Reviewed by Madhura A. Tamhankar, MD
The results of a real-world treatment for patients with thyroid eye disease (TED) who also have dysthyroid optic neuropathy (DON) indicated that teprotumumab-trbw (Tepezza, Horizon Therapeutics) infusion was effective for managing DON, according to Madhura A. Tamhankar, MD. Tamhankar presented the findings at the 2023 North American Neuro-Ophthalmology Society Annual Meeting in March.
Teprotumumab is the first medicine approved by the FDA to treat patients with TED, which is a serious, progressive and potentially vision-threatening rare autoimmune disease. DON is a serious complication of TED characterized by thyroid-related impairment of visual function that can lead to permanent vision loss related to optic nerve compression, according to Tamhankar, an associate professor of ophthalmology and neurology at the Hospital of the University of Pennsylvania in Philadelphia. Most of the patients treated with teprotumumab in the study under discussion had not responded to other treatments such as oral or intravenous steroids, radiation, and/or surgery.
Results of a study that assessed the effects of TED were recently published in JAMA Ophthalmology.1 The authors reported that patients with moderate to severe disease experience substantial disability in their day-to-day lives. In the study of more than 100 participants, the worst impact on quality of life was associated with the most severe disease state (constant diplopia and large proptosis).
TED results
In a meta-analysis of published reports, including the authors’ experience, 24 patients with TED (13 women; mean age, 66 years), 36 eyes of which had DON, were treated with teprotumumab between January 2020 and September 2022 in multiple centers in the US. The disease duration among these patients ranged from 2 to 15 years.

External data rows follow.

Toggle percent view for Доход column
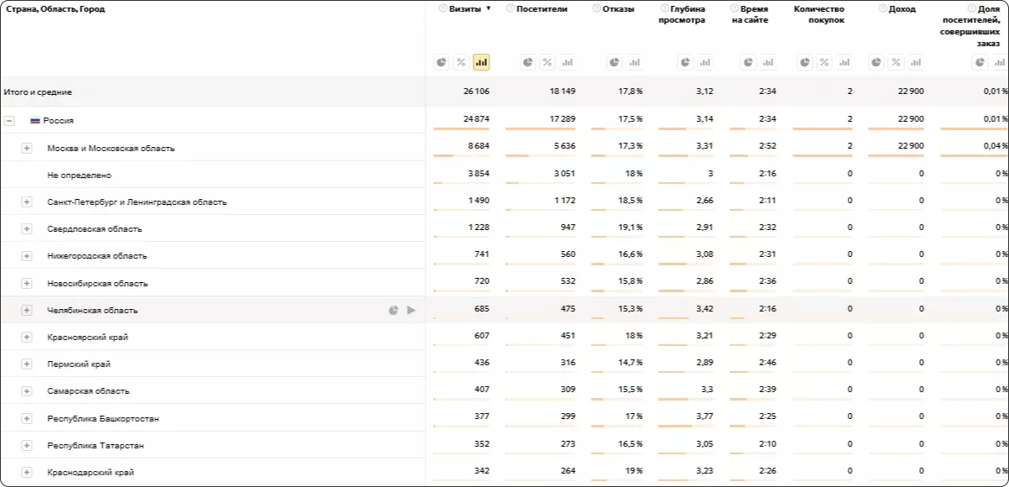Image resolution: width=1009 pixels, height=487 pixels. click(896, 62)
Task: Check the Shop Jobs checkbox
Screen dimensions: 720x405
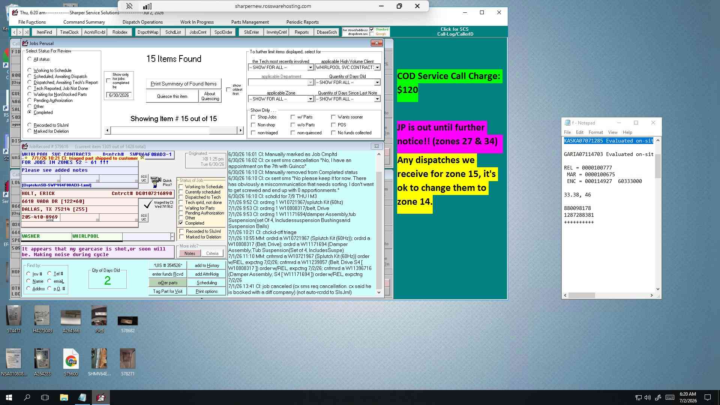Action: click(x=253, y=117)
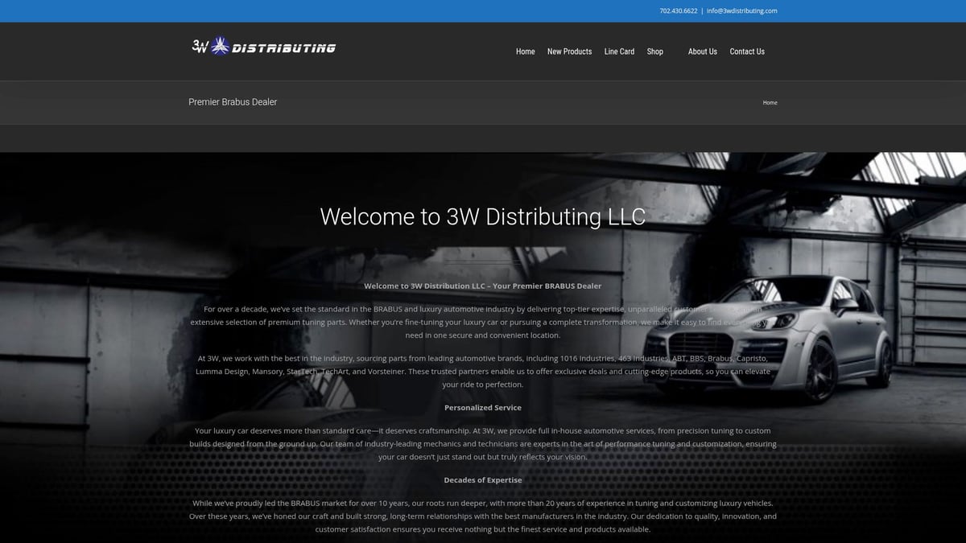Click the paragraph listing partner automotive brands
This screenshot has height=543, width=966.
(x=482, y=371)
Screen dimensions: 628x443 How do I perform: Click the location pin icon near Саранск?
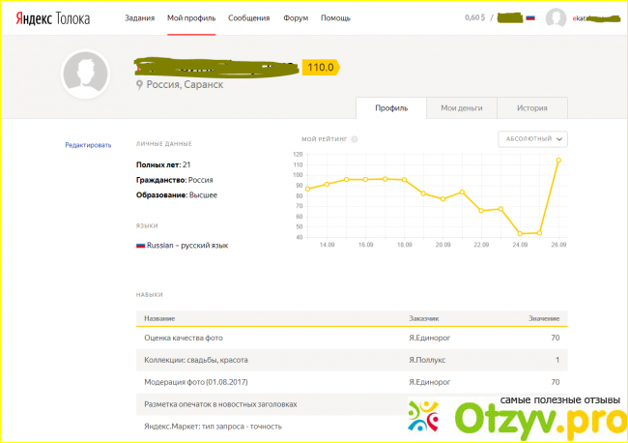[x=140, y=85]
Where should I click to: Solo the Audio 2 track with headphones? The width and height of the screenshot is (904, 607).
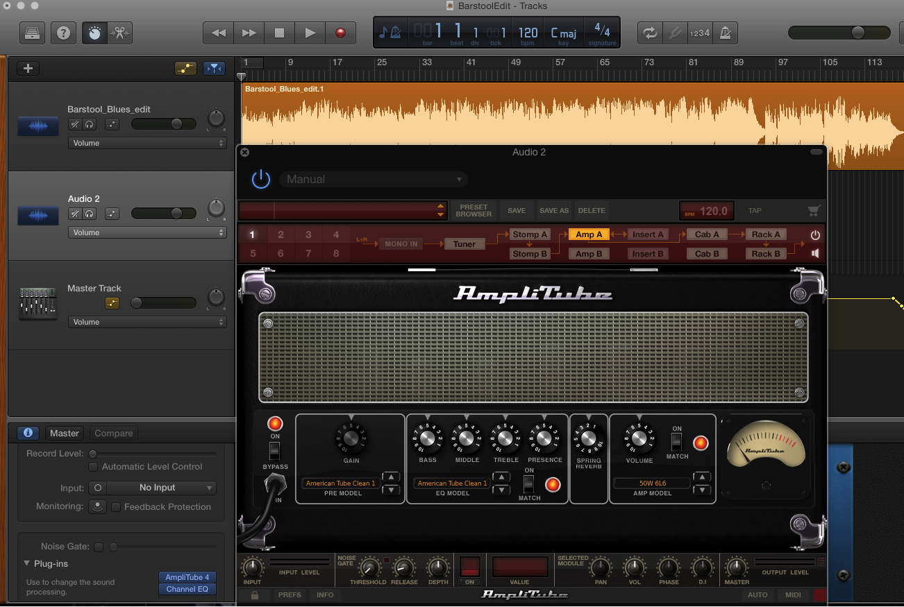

Tamhankar reported that after teprotumumab infusion treatment, the visual acuity improved in most eyes with DON, with a mean increase of 3.7 lines of vision in 23 patients. There was a mean improvement in the deviation on visual field testing of –5.87 decibels in 7 patients, a mean decrease in proptosis of 4.4 mm in 19 patients, a mean improvement in diplopia of 0.75 grade in 8 patients, and a mean reduction in the Clinical Activity Score of 5.1 in 17 patients.
None of the patients had succeeded with previous treatments of steroids, radiation, and surgery. Following teprotumumab, the DON improved in 19 of 22 patients.
Three patients had longstanding DON with poor vision and optic atrophy and did not show improvement. In 2 cases, teprotumumab was given as monotherapy, which led to complete resolution of DON.
Other noteworthy findings were that 88% of patients noted improvement after 3 infusions of teprotumumab. The imaging data from 9 patients showed reduction in the extraocular muscle volume and decompression of the orbital apex before and after infusion. In addition, the improvements in proptosis seen in 29 eyes with DON did not occur in association with surgery.
Ten patients were followed at an average of 23 weeks, and the improvements in DON were sustained in 88%. TED recurred in 3 patients. The adverse events of teprotumumab included fatigue, dysgeusia, hearing issues, nausea, hyperglycemia, and muscle spasms. These were well tolerated in all but 1 patient.
“We know how devastating TED can be for patients, and the risk of blindness in those with DON is one of the most worrisome complications, especially when traditional therapies fail,” Tamhankar explained. “These data are encouraging for physicians looking for an option to treat patients at the highest risk of losing their sight and provide evidence that teprotumumab can help improve symptoms and preserve visual acuity.”
The take-home messages regarding teprotumumab are that the drug is effective for managing DON in most patients in whom the conventional therapies such as steroids, orbital radiation, and orbital decompression caused minimal to no improvement or progressive visual loss; the improvement in vision was sustained in most patients after the teprotumumab infusions were completed; and the 2 patients who received teprotumumab as the first-line therapy had complete and sustained improvement in DON.